- _WORK INSTRUCTION_:
After locating "Click the Rakuten purple R logo icon" in the listing below, copy that line and each one after it exactly, ending with the line that has "Viewport: 1155px width, 594px height.".

- _DATASET RECORDS_:
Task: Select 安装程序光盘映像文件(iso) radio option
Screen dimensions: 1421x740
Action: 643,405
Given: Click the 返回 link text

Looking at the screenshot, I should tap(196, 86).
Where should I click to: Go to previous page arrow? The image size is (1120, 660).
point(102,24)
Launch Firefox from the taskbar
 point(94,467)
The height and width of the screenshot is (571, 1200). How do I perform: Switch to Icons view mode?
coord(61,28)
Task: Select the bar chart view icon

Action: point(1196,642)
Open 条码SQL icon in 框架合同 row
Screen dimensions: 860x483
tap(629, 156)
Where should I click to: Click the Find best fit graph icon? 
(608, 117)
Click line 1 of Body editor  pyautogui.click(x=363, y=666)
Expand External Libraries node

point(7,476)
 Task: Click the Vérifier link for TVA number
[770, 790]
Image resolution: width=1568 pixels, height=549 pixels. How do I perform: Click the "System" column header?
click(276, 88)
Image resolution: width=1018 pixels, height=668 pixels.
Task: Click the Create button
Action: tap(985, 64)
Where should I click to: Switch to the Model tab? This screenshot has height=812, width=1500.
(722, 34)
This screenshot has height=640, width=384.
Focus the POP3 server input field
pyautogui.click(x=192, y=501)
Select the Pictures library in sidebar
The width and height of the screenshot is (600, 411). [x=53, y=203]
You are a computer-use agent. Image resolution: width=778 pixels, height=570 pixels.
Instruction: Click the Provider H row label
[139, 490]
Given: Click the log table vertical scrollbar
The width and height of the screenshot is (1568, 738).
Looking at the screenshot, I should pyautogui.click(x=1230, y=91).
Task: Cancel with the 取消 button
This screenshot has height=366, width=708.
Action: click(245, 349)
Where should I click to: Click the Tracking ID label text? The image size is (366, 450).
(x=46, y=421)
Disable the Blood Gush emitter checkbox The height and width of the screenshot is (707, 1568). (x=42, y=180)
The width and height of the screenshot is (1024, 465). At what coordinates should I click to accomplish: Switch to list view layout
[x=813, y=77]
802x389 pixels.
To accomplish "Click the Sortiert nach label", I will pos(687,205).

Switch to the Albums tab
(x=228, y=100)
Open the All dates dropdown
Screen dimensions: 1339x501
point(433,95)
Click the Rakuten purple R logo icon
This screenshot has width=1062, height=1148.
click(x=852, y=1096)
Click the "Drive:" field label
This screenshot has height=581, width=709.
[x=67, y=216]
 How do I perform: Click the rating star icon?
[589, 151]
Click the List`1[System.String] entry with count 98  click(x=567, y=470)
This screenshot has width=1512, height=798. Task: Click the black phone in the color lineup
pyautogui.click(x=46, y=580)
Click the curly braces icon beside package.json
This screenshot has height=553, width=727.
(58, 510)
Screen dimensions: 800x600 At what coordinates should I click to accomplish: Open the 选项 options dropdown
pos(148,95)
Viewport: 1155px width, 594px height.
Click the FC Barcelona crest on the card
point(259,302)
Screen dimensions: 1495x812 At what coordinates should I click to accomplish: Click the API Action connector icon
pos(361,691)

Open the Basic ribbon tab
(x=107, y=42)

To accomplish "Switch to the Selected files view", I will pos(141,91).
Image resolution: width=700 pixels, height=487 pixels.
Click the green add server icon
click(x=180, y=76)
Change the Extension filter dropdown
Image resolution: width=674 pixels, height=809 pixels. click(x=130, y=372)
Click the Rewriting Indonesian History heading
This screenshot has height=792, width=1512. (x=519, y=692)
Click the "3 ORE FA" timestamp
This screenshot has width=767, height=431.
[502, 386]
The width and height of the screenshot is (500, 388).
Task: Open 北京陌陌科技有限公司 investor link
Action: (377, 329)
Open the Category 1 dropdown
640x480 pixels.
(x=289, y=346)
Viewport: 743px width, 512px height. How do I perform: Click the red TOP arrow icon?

- _ANSWER AREA_:
Click the Rakuten purple R logo icon
This screenshot has width=1062, height=1148.
click(x=852, y=1096)
Click the "Drive:" field label
This screenshot has height=581, width=709.
[x=67, y=216]
 How do I perform: Click the rating star icon?
[589, 151]
Click the List`1[System.String] entry with count 98  click(x=567, y=470)
This screenshot has width=1512, height=798. Task: Click the black phone in the color lineup
pyautogui.click(x=46, y=580)
Click the curly braces icon beside package.json
This screenshot has height=553, width=727.
(58, 510)
Screen dimensions: 800x600 At what coordinates should I click to accomplish: Open the 选项 options dropdown
pos(148,95)
Viewport: 1155px width, 594px height.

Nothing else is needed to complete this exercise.